## Activity
Your task is to copy each line of the material that includes "will".
*** Opening of Records to process ***
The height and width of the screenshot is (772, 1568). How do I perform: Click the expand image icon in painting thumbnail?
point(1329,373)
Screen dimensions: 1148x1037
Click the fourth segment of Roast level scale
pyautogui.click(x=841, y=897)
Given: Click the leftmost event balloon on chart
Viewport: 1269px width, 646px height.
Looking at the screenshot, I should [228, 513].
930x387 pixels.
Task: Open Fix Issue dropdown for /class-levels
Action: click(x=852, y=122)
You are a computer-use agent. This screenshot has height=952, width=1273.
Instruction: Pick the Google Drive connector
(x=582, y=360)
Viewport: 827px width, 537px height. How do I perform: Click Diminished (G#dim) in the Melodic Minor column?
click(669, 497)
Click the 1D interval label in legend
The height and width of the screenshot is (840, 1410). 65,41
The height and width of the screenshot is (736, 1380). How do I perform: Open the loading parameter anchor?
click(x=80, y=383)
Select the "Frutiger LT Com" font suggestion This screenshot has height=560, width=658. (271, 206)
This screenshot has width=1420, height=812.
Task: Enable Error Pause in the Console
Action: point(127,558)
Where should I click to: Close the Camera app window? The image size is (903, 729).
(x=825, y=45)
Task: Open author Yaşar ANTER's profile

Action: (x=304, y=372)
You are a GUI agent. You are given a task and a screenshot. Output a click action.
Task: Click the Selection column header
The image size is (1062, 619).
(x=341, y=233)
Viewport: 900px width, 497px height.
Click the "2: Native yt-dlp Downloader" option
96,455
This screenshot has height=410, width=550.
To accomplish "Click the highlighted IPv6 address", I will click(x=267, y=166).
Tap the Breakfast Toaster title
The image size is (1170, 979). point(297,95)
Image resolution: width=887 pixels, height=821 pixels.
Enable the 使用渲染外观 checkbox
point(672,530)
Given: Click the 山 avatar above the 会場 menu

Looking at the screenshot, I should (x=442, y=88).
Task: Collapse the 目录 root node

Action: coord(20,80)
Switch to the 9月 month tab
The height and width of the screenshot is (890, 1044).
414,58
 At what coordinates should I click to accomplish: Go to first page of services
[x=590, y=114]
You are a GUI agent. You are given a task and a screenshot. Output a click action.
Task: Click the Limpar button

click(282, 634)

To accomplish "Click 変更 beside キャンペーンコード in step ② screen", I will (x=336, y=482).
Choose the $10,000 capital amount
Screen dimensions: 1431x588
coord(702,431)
*** Close of Records to process ***
## Finished task
To accomplish "Click the highlighted IPv6 address", I will click(x=267, y=166).
To accomplish "Click 変更 beside キャンペーンコード in step ② screen", I will (x=336, y=482).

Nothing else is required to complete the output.